Jon Press opens up about having bipolar disorder and other mental illnesses in his family. Do people ask you how things are going? He suggests responding with HONESTY. Here’s why:
Hey guys! It’s Jon Press for BP Magazine’s BP Hope online community.
I grew up with a sibling who had a serious mental illness. My parents spent an enormous amount of emotional energy and money to get her the best treatments available. But her choices and actions were often destructive both to herself and to our family.
My mother would often refer to these incidents as “private family matters”. And I grew up actively keeping the secret. It wasn’t until I was much older that I realized that the work of hiding a family member’s mental illness was both toxic and isolating, not to mention exhausting.
In 2010, I was hospitalized for my own struggle with severe, bipolar depression. This left my wife reeling while trying to manage our 2 young daughters.
She did know who tell or how to ask for help. Was this supposed to be another “private family matter”? What would happen if our friends knew? Our church? My employer? On top of this, her best friend and life partner wasn’t able to participate in the conversations or offer opinions.
Caring for a bipolar loved one can be extremely emotionally draining. Author Anne Lamott wrote, “You own everything that has ever happened to you.” It’s import to keep in mind that bipolar does not just affect the person living with it. It impacts families. It’s happening to you – the caretaker. You need care and support too!
So what does this look like?
Process your feelings and concerns with a trusted advisor or therapist. It’s natural to focus on your loved one’s issues and behavior. But make sure to talk about your feelings and emotions too. It might be time to talk about a few family secrets in a safe, confidential environment.

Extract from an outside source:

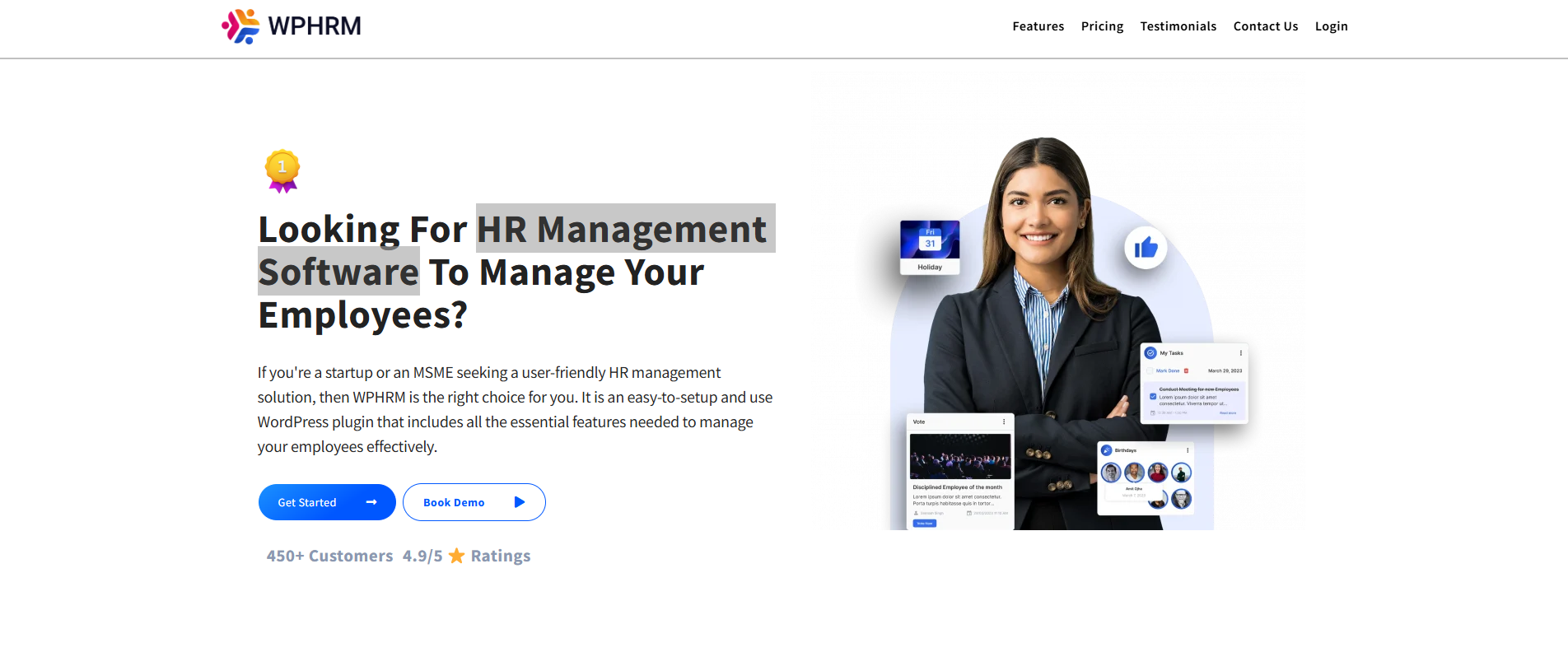Open the Features menu item

[x=1038, y=26]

Figure out what fills your tank and be vigilant to carve out time for it. Use this time to focus on something other than bipolar disorder. Staying rested and refreshed can help you to avoid feeling isolated and prevent compassion fatigue.
As people became aware of our situation, people would say things like, “Let us know if we can do anything.” They legitimately wanted to help but didn’t know how.

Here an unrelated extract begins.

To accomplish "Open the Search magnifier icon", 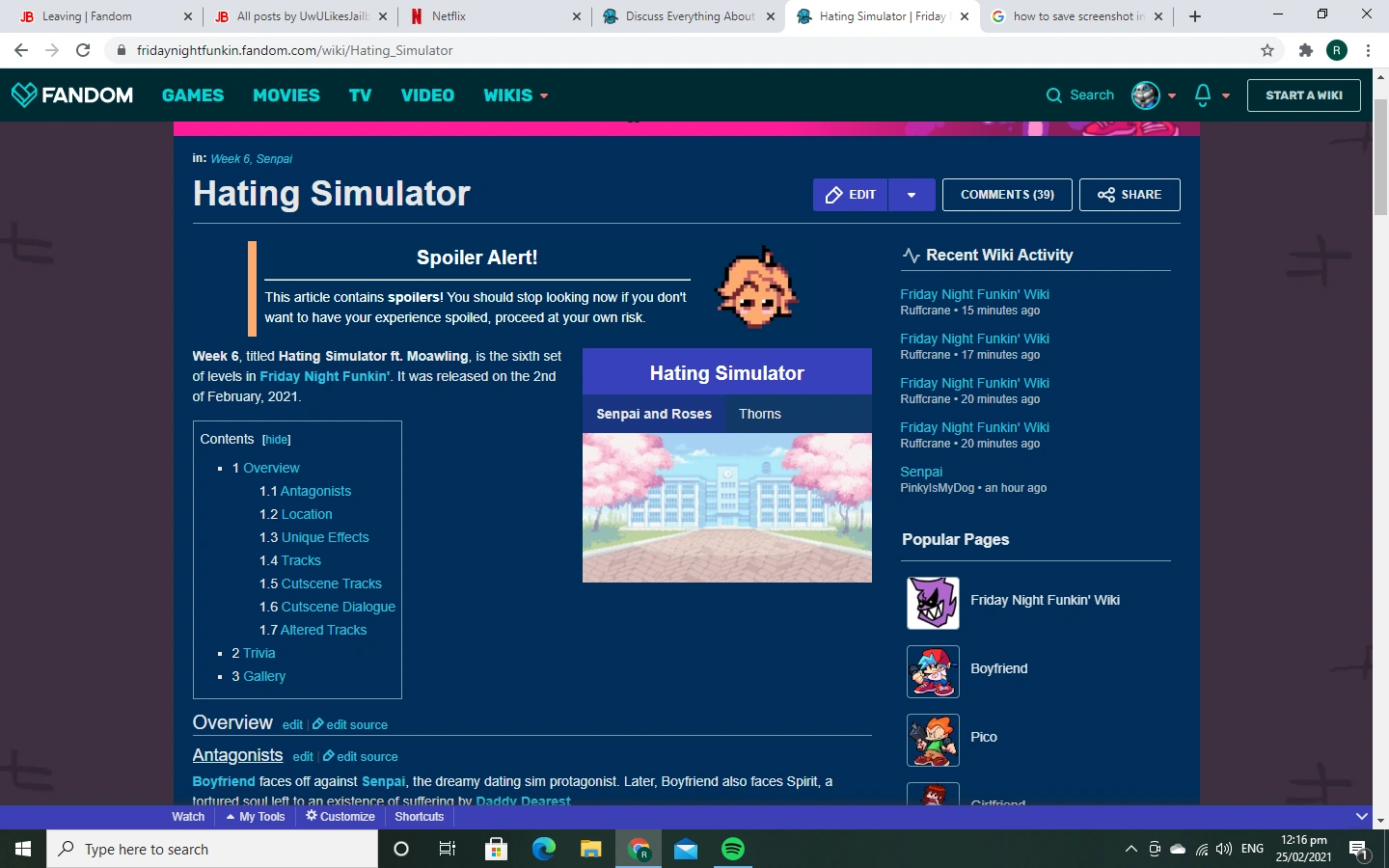I will pos(1053,95).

So we learned to be specific when asking for help. “Thank you so much! Actually, we could really use dinner on Thursday.” Honestly, it felt a little weird asking. We felt a little self-conscious. But hey – we got a great meal and some breathing room!

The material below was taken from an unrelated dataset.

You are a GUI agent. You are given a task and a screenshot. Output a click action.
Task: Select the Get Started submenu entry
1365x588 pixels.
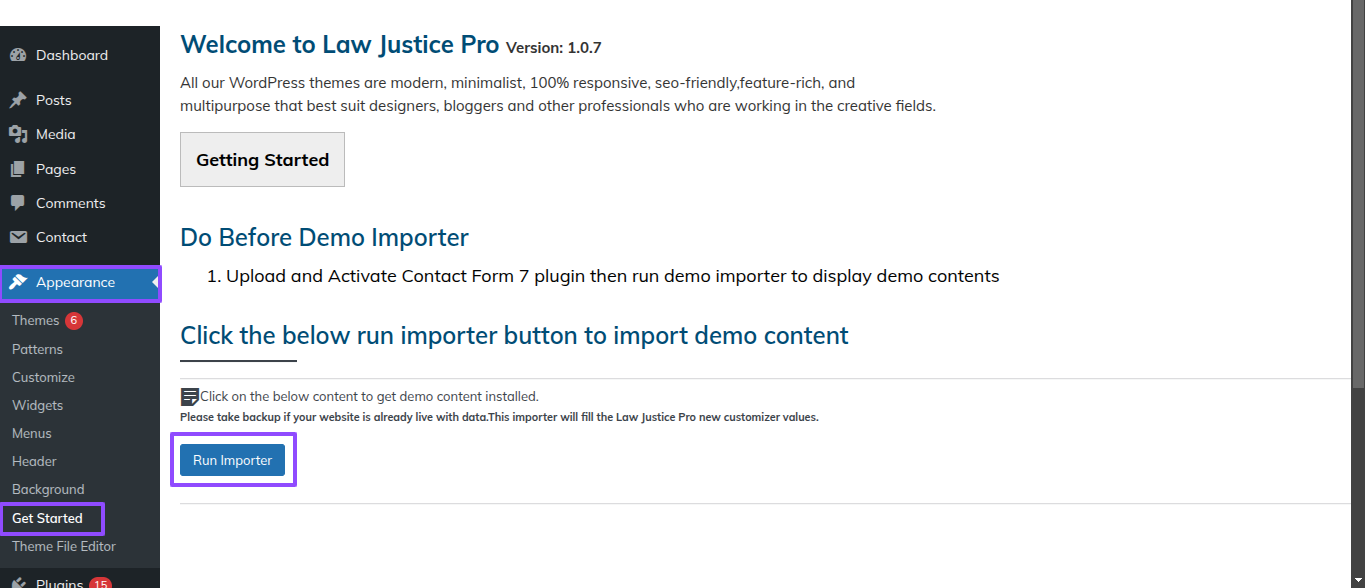pyautogui.click(x=47, y=518)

One more note about asking for help – despite the best of intentions, friends may not always follow through. Resist the urge to interpret this as rejection. Do your best to let them off the hook. And ask someone else.
I’d like to end with a shout out to the friends and family members that support us. Thank you for your sacrifice, patience, and love! We live better because of you.
Ok, so we’ve talked about some challenging stuff this week. I’d love to hear how you practice self-care when caring for a loved one. Share with us in the space below!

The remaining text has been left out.